La L1 deviendra-t-elle le championnat de Slovénie ?
Mais depuis, les discussions se sont poursuivies avec la LFP, qui souhaite une part plus importante. Un amendement du rapporteur du texte propose désormais de passer à 15%*, et de faire qu’il n’y ait plus de droit de veto pour la FFF mais “une voix consultative”. Par ailleurs, les statuts de cette future société devront être avalisés par la FFF et le ministère des Sports, selon cet amendement. Le gouvernement a déposé de son côté un amendement pour faire remonter le chiffre à 20%. En cédant jusqu’à 20% du capital, la LFP pourrait espérer lever entre 1,8 et 2,5 milliards d’euros, selon les chiffres de valorisation de la société compris entre 9 et 12,5 milliards d’euros.
Le temps presse, a prévenu le président de la LFP, Vincent Labrune, lors d’une audition au Sénat début décembre: « Si à court terme on n’est pas capables de rentrer un peu d’argent frais dans les caisses pour nous sauver et rebondir, le championnat de France deviendra le championnat de Slovénie ». Si un compromis n’est pas trouvé avant mercredi soir, députés et sénateurs devront s’accorder sur cela et sur les autres dispositifs en commission mixte paritaire le 16 février prochain, avant que le Parlement ne ferme ses portes fin février comme avant chaque élection présidentielle. Sinon la loi ne sera pas adoptée avant la fin du quinquennat, ce qui serait vécu comme une catastrophe par le football professionnel français.
La ministre chargée des Sports, Roxana Maracineanu, escompte bien à cette occasion revenir sur la version votée par l’Assemblée au sujet de la parité intégrale dans les fédérations, mécanisme dont le Sénat a ralenti le calendrier de mise en place. « Le monde du sport est un système ancien, assez conservateur, c’est une question de démocratie, de renouvellement, » a plaidé l’ancienne championne de natation mardi soir.

**Liste extraite:**
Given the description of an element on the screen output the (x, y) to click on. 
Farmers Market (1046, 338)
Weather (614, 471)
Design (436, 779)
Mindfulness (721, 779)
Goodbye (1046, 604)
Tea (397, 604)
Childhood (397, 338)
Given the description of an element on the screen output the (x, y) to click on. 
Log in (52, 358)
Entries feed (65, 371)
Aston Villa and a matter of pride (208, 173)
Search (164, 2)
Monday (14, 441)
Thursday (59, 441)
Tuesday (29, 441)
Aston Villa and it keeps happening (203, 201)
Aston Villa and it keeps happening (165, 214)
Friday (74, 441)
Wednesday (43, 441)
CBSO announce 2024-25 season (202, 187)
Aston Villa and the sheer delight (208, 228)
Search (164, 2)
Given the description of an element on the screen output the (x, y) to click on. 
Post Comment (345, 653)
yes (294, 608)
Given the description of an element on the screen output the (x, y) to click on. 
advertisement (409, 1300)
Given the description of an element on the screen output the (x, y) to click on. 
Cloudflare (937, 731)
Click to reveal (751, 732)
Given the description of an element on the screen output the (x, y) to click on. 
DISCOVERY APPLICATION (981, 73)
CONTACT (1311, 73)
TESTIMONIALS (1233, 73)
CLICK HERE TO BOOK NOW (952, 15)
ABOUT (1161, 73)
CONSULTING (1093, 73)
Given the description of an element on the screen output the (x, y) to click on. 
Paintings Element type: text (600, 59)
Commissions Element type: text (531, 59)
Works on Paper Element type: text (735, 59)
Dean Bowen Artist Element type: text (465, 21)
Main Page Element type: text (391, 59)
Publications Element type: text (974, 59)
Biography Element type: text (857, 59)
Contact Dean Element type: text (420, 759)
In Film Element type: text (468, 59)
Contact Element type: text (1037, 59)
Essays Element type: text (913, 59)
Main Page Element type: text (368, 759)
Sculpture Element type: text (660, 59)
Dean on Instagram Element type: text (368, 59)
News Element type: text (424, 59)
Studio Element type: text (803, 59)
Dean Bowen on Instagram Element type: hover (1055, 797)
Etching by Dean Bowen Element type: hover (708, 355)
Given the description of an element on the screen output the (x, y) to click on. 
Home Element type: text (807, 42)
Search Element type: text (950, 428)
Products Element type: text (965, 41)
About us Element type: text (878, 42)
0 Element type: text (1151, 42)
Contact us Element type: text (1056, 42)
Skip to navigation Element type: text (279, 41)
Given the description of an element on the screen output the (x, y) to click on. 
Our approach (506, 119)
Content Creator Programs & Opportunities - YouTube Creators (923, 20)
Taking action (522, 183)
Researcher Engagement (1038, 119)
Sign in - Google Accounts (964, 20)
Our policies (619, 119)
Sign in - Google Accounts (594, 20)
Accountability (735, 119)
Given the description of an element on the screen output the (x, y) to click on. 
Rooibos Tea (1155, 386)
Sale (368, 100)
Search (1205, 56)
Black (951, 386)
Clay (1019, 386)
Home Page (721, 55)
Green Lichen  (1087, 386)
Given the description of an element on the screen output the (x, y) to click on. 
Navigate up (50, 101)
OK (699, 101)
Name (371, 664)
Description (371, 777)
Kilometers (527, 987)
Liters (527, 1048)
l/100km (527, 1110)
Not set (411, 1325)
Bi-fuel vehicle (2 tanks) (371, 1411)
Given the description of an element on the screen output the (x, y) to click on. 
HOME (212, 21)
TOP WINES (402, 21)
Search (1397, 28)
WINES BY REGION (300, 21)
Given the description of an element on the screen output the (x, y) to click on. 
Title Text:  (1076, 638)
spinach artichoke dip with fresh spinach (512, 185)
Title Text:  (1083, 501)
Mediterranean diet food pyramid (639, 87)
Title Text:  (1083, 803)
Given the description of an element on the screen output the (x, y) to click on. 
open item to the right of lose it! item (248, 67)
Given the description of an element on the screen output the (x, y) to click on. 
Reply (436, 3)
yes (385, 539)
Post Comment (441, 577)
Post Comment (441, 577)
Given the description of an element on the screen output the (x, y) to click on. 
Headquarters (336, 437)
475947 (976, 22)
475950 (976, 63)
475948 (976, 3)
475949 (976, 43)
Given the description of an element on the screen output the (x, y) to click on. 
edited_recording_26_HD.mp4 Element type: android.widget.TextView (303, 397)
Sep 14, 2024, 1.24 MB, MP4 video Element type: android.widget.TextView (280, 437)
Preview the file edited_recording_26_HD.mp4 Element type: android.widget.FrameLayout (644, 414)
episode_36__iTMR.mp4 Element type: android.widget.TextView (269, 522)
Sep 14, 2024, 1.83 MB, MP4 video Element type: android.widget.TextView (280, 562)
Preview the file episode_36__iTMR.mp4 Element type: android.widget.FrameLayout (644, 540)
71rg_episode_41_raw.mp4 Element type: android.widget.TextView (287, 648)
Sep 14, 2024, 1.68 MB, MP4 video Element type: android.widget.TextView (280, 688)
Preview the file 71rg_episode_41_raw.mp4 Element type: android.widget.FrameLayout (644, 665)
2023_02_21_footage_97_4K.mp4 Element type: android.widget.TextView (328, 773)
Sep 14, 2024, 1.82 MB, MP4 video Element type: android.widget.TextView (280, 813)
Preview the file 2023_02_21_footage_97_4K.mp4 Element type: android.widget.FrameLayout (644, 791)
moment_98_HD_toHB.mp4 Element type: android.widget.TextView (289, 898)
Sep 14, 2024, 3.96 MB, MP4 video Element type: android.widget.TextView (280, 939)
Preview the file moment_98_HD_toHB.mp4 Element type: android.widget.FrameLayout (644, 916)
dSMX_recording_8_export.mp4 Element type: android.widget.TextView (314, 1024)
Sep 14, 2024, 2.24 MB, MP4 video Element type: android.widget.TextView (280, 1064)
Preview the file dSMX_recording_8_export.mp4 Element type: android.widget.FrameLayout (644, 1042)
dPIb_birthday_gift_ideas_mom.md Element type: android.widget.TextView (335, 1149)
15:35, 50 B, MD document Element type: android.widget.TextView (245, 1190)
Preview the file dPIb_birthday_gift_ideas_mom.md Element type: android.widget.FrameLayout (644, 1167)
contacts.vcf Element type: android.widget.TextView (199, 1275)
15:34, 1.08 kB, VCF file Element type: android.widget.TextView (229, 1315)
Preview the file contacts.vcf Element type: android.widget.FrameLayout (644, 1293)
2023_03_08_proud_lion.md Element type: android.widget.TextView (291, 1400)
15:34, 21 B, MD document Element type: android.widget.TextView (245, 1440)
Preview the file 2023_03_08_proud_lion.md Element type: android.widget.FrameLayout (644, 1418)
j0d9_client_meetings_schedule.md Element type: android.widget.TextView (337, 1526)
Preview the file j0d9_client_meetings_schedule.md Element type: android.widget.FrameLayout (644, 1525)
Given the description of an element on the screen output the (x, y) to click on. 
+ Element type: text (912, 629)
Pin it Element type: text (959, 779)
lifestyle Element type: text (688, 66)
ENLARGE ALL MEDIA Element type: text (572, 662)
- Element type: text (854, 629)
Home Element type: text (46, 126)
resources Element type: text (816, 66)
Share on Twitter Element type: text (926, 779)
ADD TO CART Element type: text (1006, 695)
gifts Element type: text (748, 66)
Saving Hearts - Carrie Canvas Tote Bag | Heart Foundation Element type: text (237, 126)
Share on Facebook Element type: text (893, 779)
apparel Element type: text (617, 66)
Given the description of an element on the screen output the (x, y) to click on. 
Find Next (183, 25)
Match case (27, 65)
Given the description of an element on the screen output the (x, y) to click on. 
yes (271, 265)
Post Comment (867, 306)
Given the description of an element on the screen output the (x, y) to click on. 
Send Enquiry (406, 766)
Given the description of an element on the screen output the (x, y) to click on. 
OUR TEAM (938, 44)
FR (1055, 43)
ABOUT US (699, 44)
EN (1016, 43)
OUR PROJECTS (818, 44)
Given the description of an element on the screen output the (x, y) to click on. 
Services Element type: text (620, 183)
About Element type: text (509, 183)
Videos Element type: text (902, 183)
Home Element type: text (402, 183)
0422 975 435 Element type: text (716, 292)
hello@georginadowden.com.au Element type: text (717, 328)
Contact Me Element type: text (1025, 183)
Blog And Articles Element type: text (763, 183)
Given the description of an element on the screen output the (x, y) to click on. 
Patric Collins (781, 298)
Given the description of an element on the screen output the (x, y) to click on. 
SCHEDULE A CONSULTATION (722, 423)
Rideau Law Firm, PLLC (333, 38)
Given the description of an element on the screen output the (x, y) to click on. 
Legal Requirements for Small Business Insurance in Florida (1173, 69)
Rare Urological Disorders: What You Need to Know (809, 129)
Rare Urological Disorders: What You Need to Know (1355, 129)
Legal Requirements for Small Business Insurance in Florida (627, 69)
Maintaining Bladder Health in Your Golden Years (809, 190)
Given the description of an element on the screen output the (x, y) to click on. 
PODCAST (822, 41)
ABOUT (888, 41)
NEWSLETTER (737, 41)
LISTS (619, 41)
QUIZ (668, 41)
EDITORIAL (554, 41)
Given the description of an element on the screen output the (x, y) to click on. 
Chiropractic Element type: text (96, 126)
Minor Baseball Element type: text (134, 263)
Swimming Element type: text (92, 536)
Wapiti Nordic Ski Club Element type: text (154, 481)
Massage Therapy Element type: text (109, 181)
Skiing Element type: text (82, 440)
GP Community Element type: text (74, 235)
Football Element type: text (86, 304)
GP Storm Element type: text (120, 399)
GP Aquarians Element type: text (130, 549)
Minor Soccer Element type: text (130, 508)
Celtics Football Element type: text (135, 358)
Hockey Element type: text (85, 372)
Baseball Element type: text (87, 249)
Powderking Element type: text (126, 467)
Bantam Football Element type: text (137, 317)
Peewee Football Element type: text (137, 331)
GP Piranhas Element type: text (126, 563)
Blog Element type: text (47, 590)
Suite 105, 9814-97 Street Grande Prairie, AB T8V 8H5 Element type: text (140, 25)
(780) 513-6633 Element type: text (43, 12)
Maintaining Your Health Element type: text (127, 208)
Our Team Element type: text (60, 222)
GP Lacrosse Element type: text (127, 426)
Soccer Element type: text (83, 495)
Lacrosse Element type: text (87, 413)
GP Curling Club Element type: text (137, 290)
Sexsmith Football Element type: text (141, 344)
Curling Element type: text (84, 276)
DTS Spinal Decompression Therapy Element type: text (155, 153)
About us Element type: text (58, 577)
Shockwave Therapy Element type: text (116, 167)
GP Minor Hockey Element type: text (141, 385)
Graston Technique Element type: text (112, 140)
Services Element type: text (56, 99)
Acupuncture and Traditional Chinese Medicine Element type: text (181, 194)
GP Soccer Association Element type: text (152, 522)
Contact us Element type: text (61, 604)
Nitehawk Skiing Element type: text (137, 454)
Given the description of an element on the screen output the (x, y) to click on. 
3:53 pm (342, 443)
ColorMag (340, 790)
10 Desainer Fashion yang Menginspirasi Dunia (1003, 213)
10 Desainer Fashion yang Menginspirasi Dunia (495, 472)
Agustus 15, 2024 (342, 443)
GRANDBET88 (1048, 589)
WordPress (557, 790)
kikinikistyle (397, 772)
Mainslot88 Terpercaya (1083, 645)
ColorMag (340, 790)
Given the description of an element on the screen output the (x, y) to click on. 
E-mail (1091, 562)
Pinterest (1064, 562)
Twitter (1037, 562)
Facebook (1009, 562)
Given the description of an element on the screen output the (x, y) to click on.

**Consignes de l'exercice:**
A - Relevez, dans le texte sur le financement de la LFP, toutes les expressions qui mentionnent un mois ou un jour de la semaine.
B - Poursuivez le texte sur le projet de loi relatif au football professionnel après sa dernière phrase.

**Réponses:**
A -
- début décembre
- mercredi soir
- le 16 février prochain
- fin février
- mardi soir

B -
Blocage des sites illégaux de paris sportifs
S’agissant du football, le gouvernement va aussi présenter un amendement sur l’amende forfaitaire délictuelle annoncée dans l’éventail de mesures contre les violences dans les stades après une série noire depuis la fin de l’été dernier. “L’introduction, la détention ou l’usage de fusées ou artifices de toute nature (fumigènes) ou l’introduction, sans motif légitime, d’objets susceptibles de constituer une arme dans une enceinte sportive” pourra être puni d’une amende forfaitaire “d’un montant de 800 euros” (minoré à 640 euros et majorée à 1 600 euros), au lieu des trois ans de prison et 15 000 euros d’amende actuels, dit un texte.
Autre modification, la possibilité pour le président de l’Autorité nationale des jeux (ANJ), sous le contrôle du juge administratif, d’intervenir pour bloquer des sites de paris sportifs illégaux, pour plus d’efficacité, au lieu d’un blocage judiciaire qui prend de “quatre à six mois”. Promise au début du quinquennat comme une grande loi sport destinée à encourager la pratique sportive, l’ambition de cet texte a été revue à la baisse comme l’ont souligné tous les parlementaires tant à l’Assemblée en mars dernier qu’au Sénat. Un texte qui manque « furieusement d’ambition, » a ainsi résumé le sénateur Claude Kern (UDI). (AFP)
Déborah Claude
© SportBusiness.Club Janvier 2022
(*) Mise à jour. Le Sénat a adopté le principe de la société commerciale en fixant à 15% la part cessible de celle-ci à un investisseur. Les sénateurs ont revu cette part à la hausse, de 10 à 15%, par rapport à ce qu’ils avaient décidé la semaine dernière en commission.